Wspomnienia z okazji 13 XII

Obrazek użytkownika Leopold
Blog

Jako człowiek „Solidarności” mam emocjonalny stosunek do tego wielkiego ruchu społecznego i cieszę się, że byłem jego częścią mając jakiś drobny udział w procesach dziejowych, które wówczas się dokonywały. Wielu ludzi pamięta tę niezwykłą atmosferę „karnawału Solidarności”, to radosne podniecenie i oczekiwanie, że coś musi się wydarzyć, wielkie wzmożenie społecznej aktywności i niebywały wzrost wzajemnej życzliwości międzyludzkiej. No i codzienny rytuał słuchania Radia Wolna Europa, a właściwie usiłowanie, by z charkotu i jazgotu zagłuszarki wyłuskać strzępy wiadomości. Na dalszy plan odeszły troski i trudy życia codziennego, regularne wyłączenia prądu, trudności w zdobyciu podstawowych artykułów – wszystko, co można było określić jako uciążliwości życia w „rozwiniętym społeczeństwie socjalistycznym”.

Zdawaliśmy sobie sprawę, że nie wszyscy podzielają nasz graniczący z euforią entuzjazm wobec przemian, że istnieje polaryzacja społeczeństwa. Wiedzieliśmy, że środowiska wojskowo – milicyjne, spadkobiercy "utrwalaczy władzy ludowej", nomenklatura partyjna patrzy na przemiany z obawą. My – ludzie "Solidarności" nie czuliśmy wobec nich wrogości, wiedząc że wśród adwersarzy byli także ludzie ideowi usiłujący zbudować "ustrój sprawiedliwości społecznej". Im nie wyszło, ale nam musi się udać i wtedy oni przekonają się, że nie mieli racji.
######
▶ [Treść polecenia]:
Czy możesz przepisać całe wspomnienie o „Solidarności” od „Zdawaliśmy sobie sprawę, że” aż po „nie mieli racji.”, zmieniając „adwersarzy” na „przeciwników”? Zamieszczone dalej zestawienie nie będzie potrzebne.

▶ [Wyciąg z danych]:
######
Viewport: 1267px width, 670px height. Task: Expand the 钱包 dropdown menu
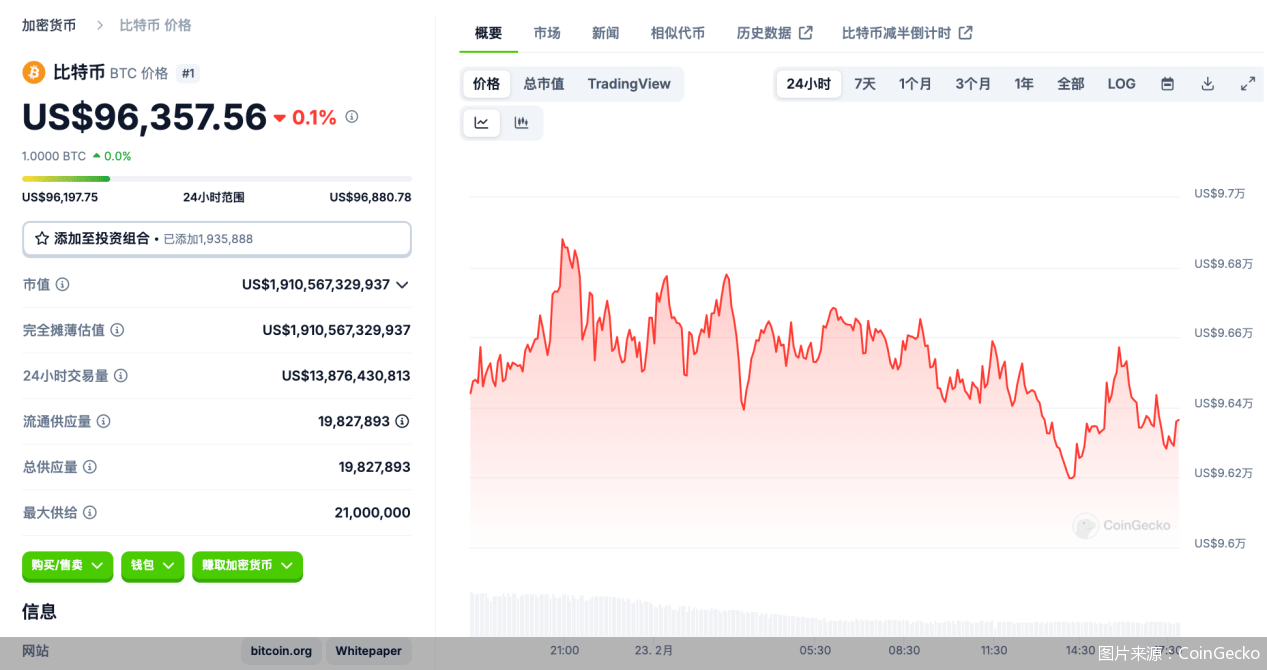coord(152,567)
######
▶ [Odpowiedź]:
Zdawaliśmy sobie sprawę, że nie wszyscy podzielają nasz graniczący z euforią entuzjazm wobec przemian, że istnieje polaryzacja społeczeństwa. Wiedzieliśmy, że środowiska wojskowo – milicyjne, spadkobiercy "utrwalaczy władzy ludowej", nomenklatura partyjna patrzy na przemiany z obawą. My – ludzie "Solidarności" nie czuliśmy wobec nich wrogości, wiedząc że wśród przeciwników byli także ludzie ideowi usiłujący zbudować "ustrój sprawiedliwości społecznej". Im nie wyszło, ale nam musi się udać i wtedy oni przekonają się, że nie mieli racji.